If Tcl is not built for threads, this all is not relevant, since there
is only a single set of "thread-local" data (i.e. it isn't thread-local);
the thread API is still there, anyway.

To overcome this limitation, I now use Tcl Queues to pass commands
from one thread the other; this is also how the Tcl thread extension
works. You allocate a Tcl_Event, fill some data, put it into a queue,
alert the target thread, and block on a Tcl_Condition. The target
thread fetches the event from the queue, invokes the callback
function, which performs the Tcl action, and notifies the condition.

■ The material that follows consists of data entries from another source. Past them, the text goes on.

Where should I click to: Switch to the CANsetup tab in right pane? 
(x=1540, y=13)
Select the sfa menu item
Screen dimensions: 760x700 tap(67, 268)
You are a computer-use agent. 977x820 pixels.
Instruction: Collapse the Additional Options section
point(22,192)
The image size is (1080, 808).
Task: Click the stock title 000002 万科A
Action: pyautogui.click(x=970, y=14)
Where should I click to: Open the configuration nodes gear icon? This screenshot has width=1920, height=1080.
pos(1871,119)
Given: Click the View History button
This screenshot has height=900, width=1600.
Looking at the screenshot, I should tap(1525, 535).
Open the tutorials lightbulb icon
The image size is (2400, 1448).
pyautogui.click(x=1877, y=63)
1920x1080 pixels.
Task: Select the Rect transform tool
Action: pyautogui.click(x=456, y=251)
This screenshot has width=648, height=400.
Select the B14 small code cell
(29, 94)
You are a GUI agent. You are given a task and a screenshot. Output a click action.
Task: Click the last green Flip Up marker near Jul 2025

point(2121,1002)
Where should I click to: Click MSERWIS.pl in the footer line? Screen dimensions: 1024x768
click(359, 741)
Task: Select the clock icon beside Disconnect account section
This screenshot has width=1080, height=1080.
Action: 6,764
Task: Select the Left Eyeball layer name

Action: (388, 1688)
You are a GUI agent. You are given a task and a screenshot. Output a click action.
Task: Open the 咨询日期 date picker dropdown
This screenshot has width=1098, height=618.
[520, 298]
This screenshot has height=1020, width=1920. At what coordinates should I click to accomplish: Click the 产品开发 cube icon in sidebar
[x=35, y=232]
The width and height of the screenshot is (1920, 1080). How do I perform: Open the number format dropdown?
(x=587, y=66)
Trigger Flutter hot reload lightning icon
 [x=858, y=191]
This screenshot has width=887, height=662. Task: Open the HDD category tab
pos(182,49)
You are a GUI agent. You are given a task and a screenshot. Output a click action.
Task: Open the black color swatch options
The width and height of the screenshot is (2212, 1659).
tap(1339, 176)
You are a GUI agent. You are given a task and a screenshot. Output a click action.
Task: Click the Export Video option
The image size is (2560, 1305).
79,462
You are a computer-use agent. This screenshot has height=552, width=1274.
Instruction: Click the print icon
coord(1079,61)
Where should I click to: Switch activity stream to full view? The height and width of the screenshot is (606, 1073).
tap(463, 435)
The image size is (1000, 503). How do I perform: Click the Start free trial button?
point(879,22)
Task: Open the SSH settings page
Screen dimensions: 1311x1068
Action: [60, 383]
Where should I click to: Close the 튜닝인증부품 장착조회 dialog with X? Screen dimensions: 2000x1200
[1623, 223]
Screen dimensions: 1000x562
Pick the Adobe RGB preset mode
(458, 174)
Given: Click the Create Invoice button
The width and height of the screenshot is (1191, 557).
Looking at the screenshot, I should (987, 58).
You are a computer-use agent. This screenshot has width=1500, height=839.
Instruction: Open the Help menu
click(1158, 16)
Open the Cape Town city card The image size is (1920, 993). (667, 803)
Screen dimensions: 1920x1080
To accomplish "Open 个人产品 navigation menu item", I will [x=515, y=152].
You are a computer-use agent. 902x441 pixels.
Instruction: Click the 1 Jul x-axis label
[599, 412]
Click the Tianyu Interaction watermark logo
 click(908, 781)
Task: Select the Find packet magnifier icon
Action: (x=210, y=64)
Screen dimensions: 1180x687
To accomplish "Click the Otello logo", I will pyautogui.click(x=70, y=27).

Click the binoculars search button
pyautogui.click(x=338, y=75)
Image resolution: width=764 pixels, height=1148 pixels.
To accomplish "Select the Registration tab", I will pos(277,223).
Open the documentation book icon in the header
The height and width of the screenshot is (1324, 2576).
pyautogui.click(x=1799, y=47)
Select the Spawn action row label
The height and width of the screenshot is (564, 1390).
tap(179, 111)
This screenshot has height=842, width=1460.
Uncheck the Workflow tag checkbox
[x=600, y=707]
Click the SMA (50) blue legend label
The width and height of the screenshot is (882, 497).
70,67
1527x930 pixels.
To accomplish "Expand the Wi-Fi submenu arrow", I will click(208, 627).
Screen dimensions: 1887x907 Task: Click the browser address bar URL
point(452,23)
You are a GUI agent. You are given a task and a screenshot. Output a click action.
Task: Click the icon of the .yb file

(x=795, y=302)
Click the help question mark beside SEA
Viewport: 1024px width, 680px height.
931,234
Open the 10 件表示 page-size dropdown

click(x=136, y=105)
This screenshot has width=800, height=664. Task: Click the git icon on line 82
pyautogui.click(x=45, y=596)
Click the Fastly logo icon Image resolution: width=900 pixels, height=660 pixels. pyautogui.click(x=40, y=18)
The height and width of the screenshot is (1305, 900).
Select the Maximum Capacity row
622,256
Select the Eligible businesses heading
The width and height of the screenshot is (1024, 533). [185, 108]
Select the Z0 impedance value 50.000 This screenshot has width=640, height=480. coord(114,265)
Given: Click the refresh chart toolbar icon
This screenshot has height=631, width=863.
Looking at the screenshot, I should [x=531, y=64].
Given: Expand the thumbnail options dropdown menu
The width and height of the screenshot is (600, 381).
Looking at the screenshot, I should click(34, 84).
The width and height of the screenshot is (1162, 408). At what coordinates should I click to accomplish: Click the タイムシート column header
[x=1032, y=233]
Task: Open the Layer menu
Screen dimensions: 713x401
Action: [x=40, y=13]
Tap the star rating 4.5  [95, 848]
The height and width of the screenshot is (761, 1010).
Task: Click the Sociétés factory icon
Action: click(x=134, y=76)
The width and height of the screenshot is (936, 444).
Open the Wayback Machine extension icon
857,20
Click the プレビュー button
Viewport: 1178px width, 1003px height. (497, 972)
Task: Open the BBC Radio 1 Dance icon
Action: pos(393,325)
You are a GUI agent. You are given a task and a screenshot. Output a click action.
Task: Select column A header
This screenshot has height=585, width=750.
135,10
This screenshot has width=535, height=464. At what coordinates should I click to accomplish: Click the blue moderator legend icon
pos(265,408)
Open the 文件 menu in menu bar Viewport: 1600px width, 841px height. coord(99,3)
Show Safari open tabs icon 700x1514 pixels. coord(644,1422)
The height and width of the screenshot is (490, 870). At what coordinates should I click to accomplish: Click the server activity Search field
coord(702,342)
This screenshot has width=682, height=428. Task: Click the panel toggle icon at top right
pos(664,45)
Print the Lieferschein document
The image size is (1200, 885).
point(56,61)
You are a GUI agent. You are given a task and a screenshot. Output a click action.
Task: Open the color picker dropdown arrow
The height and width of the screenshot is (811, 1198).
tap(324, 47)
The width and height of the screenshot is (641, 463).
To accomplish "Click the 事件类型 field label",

Passing of results happens to stack variables in the calling thread
whose addresses are put into the event.

This kind of marshalling now happens for the following APIs:
- call: passes the PyObject* args to the target thread. There it
  is converted into Tcl objects, the command is invoked, and the result
  is converted back to a Python object.
- getvar/setvar/unsetvar: pass the variable name and value, and invoke
  the Tcl API in the target thread.
- createcommand/deletecommand: likewise.

For a few APIs, this marshalling is not possible in principle:
- mainloop/doonevent: event processing must happen in the interpreter
  thread, by nature of the Tcl threading model

For a larger number of APIs, I found the effort not worthwhile:
- globalcall, eval, globaleval, evalfile, record, adderrorinfo,
  exprstring, exprlong, exprdouble, exprboolean, createfilehandler,
  deletefilehandler

For all these functions, _tkinter will now raise an exception if they
are invoked in the wrong thread.

A tricky question is what happens if the target thread is not
processing events right now, either because it mainloop hasn't been
invoked, or because it is busy doing something else. The current code
raises an exception if the target interpreter is not in the mainloop,
and blocks (potentially indefinitely) if the target process does not
unqueue its events.

This might cause problems if you create multiple interpreters in one
thread: it would be sufficient if one of them processes
events. Currently, calls to the other interpreters will raise the
exception that the mainloop has not been entered. I hope this won't
cause problems in practice, since you rarely have more than one
interpreter.

With these changes, it would now be possible to build Tcl in threaded
mode on Windows. This has both advantages and disadvantages:
+ It allows to get rid of the Tcl lock, and the nearly-busy wait.
- It may cause problems for existing applications if they run into
  one of the limitations. Of course, those applications will run into
  the same limitations on Unix if Tcl was build with threads enabled.

If Tcl wasn't build with threads enabled, behaviour is nearly
unmodified.  Python will still invoke the Tcl thread API, but that
won't do anything, so there should be no user-visible change.